What I should have predicted is something along the lines of this: Tree Notation is the smallest set of syntax rules that can represent all abstractions. I think trying to formalize a prediction along those lines would be a worthwhile endeavor (possibly for the reason that in trying to do what I just said, I may learn that what I just said doesn't make sense).
This one has not come true yet. While I have made many public Tree Languages myself and many more private ones, and I have prototyped many with other people, the net utility of Tree Languages is not high enough that people are rushing to design these things. Many people have kicked the tires, but things are not good enough and there is a lack of demand.
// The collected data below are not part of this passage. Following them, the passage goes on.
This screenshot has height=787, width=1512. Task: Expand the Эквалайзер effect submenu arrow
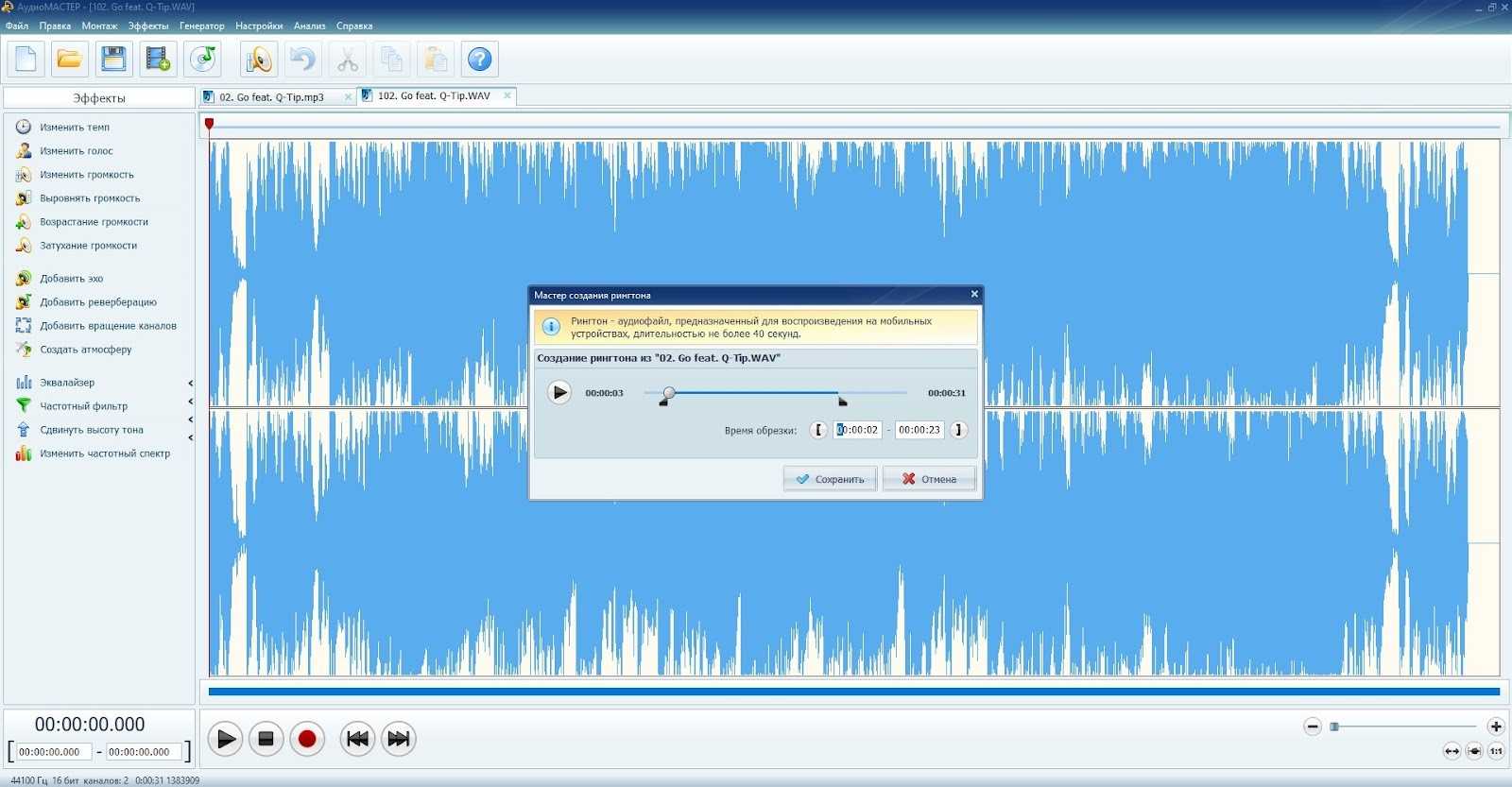point(190,383)
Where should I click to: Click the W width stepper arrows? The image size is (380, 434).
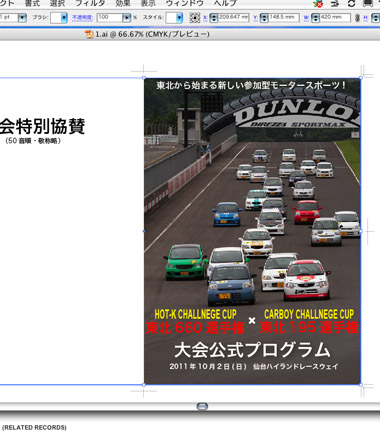315,18
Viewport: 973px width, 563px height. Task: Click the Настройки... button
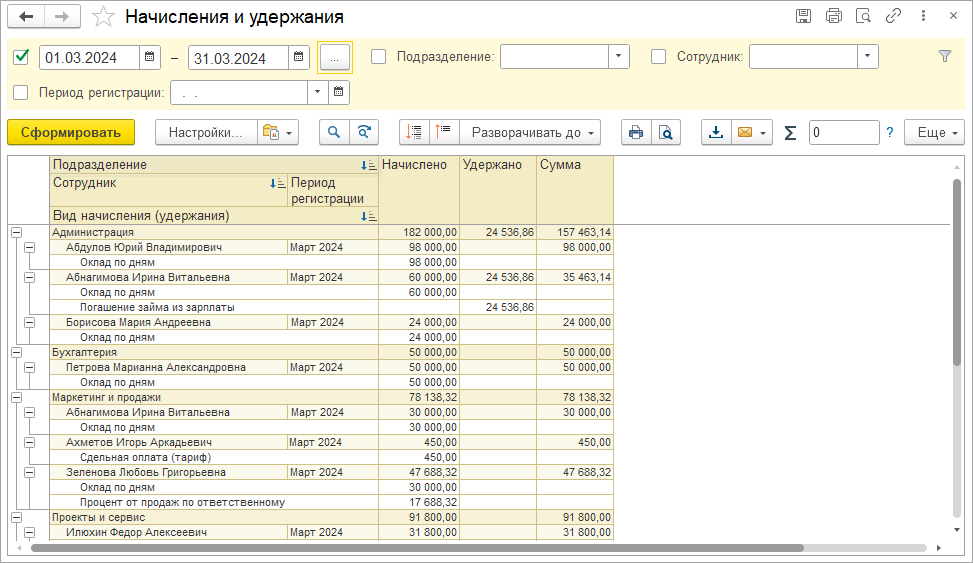point(205,132)
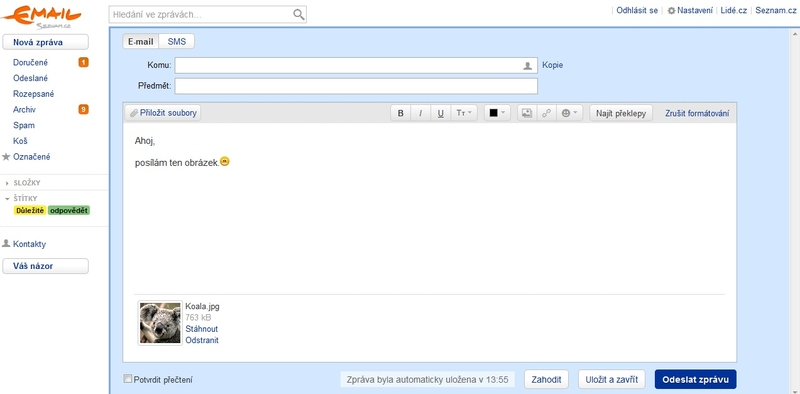
Task: Collapse the Štítky section
Action: pyautogui.click(x=7, y=199)
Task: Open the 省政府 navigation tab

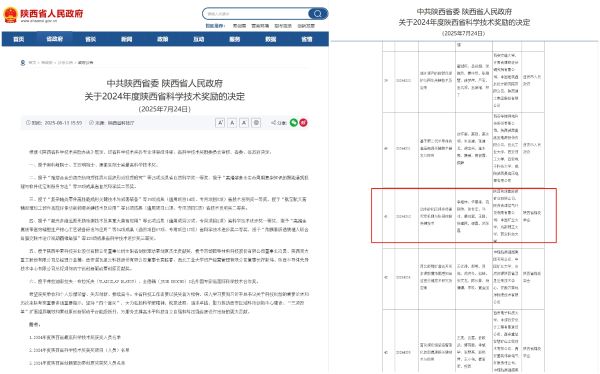Action: coord(55,39)
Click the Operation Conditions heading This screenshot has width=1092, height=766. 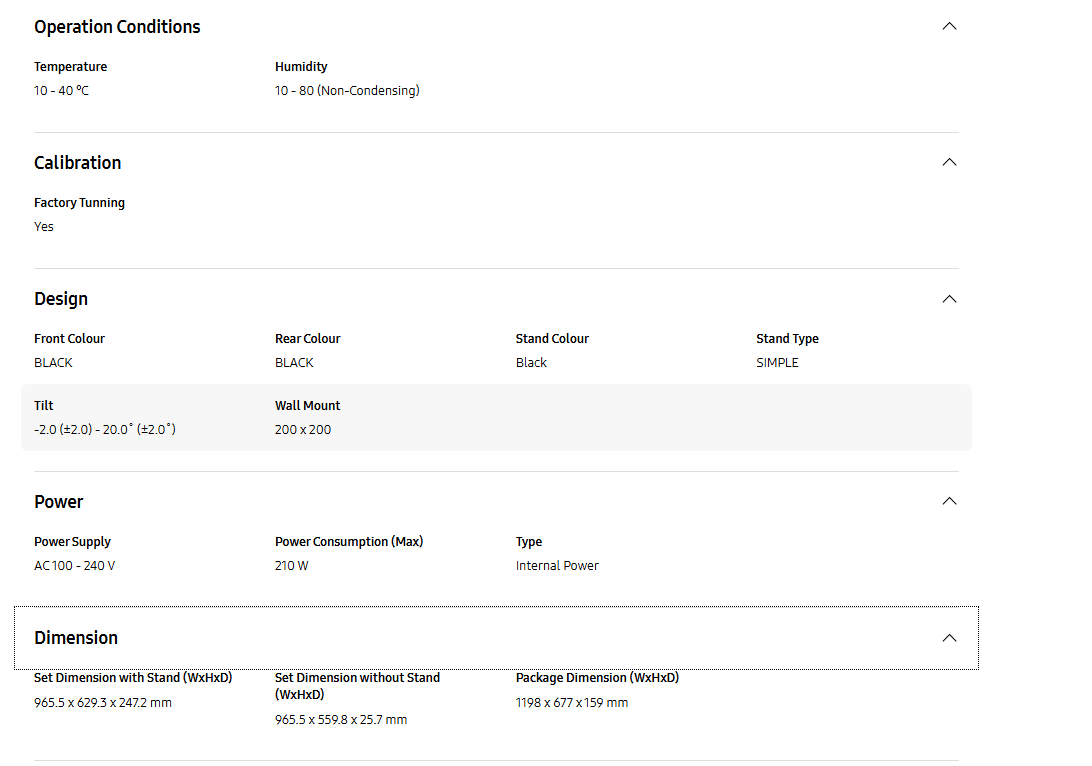click(117, 27)
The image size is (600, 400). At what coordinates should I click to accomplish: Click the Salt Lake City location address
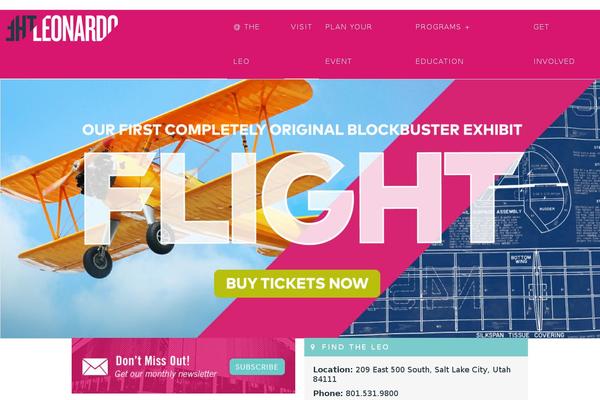tap(412, 374)
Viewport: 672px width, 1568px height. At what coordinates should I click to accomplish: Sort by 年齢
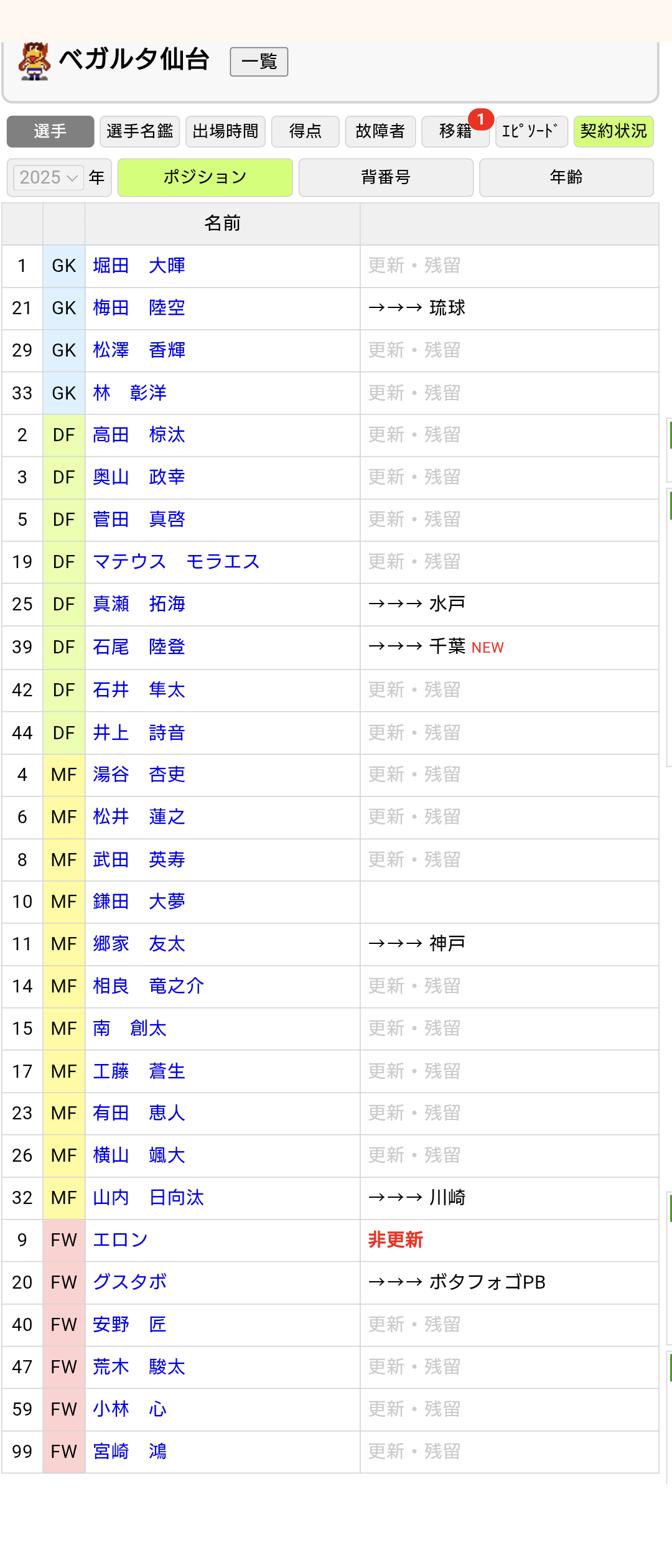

On the supply side, it has turned out to be a bit harder to design useful Tree Languages than I expected. Not by 100x, but maybe by as much as 10x. I learned a lot of bad design patterns not to put in Tree Languages. I learned that bad tooling will force compromises in language design. For example, before I had syntax highlighting I relied on wierd punctation like "@" vs "#" prefixes for distinguishing types. I also learned a lot of patterns that seem to be useful in Tree Languages (like word suffixes for types). I learned good tooling leads to simpler and better languges.
This one has not come true yet. While there is a tremendous amount of what I would call "Tree Oriented Programming" going on, programmers are still talking about objects and message passing and are not viewing the world as trees.
This one is a fun one. Definitely has not come true yet. But I've got a new attack vector to try and potentially crack it.
After someone suggested it, I made a Long Bet predicting the rise of Tree Notation or a SUNSA within ten years of my initial Tree Notation post. Clearly I am far off from winning this bet at this point, as there are not any candidate languages even noted in TIOBE, never mind in the Top 10. However, IF I were to win the bet, I'd expect it wouldn't be until around 2025 that we'd see any candidate languages even appear on TIOBE's radar. In other words, absense of evidence is not evidence of absense.
As an aside, I really like the idea of Long Bet, and I'm hoping it may prompt someone to come up with a theoretical argument against a SUNSA that buries my ideas for good. Now, it would be very easy to take the opposing side of my bet with the simple argument that the idea of 7/10 TIOBE languages dropping by 2027 won't happen because such a shift has never happened so quickly. However, I'd probably reject that kind of challenge as non-constructive, unless it was accompanied by something like a detailed data-backed case with models showing potential speed limits on the adoption of any language (which would be a constructive contribution).
In 2019 I explored the idea of putting together a proper research group and a more formal organization around the idea.
I put the breaks on that for three reasons. The first is I just don't have a particularly keen interest in building an organization. I love to be part of a team, but I like to be more hands on with the ideas and the work of the team rather than the meta aspect. I've gotten great help for this project at an informal level, so there's no rush to formalize it. The second reason is I don't have a great aptitude for team building, and I'm not ready yet to dedicate the time to that. I get excited by ideas and am good at quickly explore new idea spaces, but being the captain who calmly guides the ship toward a known destination just isn't me right now. The third reason is just the idea remains too risky and ill-defined. If it's a good idea, growth will happen eventually, and there's no need to force it.
There is a loose confederation of folks I work on this idea with, but no formal organization with an office so far.
That's it for the recap of 2019! Tune in next year for a recap of 2020.